(Activity) Return the stretch from the line with "Given: Click the green 8% pie slice" through the line with "Click the Sign" in the data below, character for character, skipping all pictures.
(Dataset content Opens)
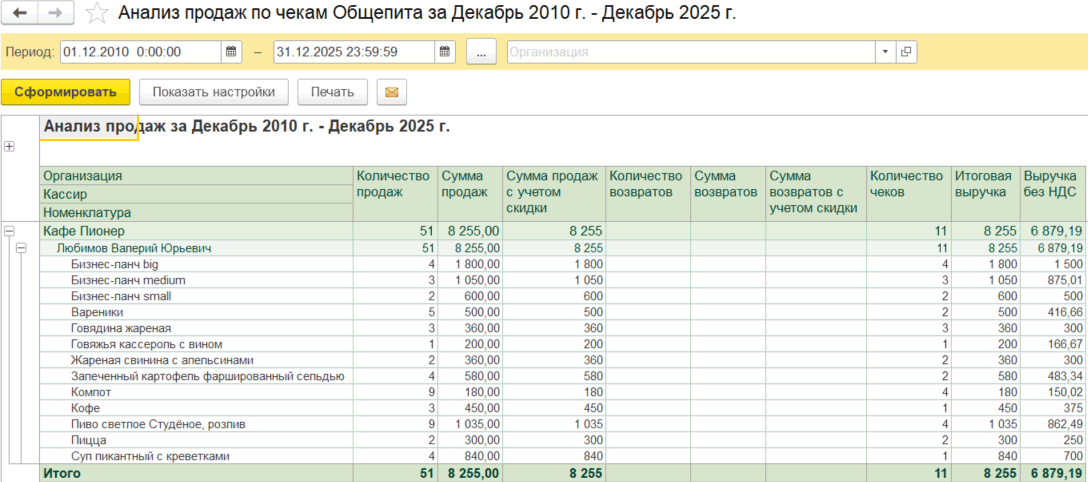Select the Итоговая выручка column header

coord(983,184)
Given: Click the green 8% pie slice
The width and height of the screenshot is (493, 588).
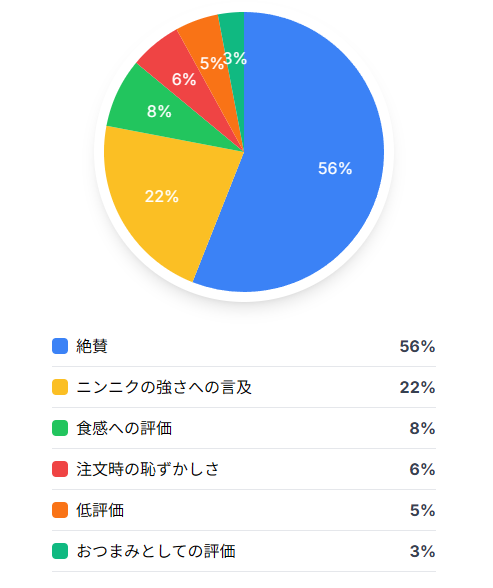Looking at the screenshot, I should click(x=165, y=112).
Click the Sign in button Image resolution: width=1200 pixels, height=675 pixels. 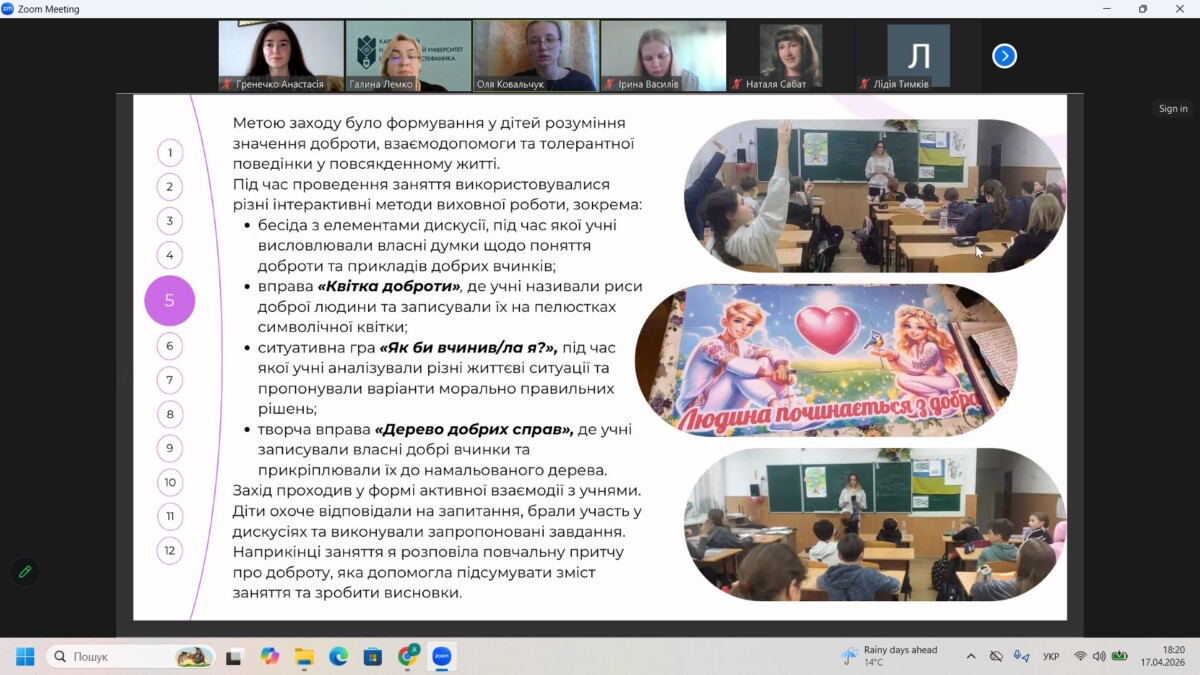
(Dataset content Closes)
(Dataset content Opens)
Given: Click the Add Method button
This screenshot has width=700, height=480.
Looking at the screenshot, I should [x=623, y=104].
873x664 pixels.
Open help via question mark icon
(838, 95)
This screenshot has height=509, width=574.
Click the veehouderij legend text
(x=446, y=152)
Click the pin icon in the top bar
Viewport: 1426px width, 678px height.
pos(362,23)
(Dataset content Closes)
(Dataset content Opens)
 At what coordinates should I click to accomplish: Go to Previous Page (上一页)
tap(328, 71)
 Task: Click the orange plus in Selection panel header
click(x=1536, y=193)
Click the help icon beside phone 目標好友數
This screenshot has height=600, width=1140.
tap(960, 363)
(Dataset content Closes)
(Solution below)
Given: Click the green 8% pie slice
The width and height of the screenshot is (493, 588).
Looking at the screenshot, I should click(x=165, y=112).
Click the Sign in button Image resolution: width=1200 pixels, height=675 pixels. 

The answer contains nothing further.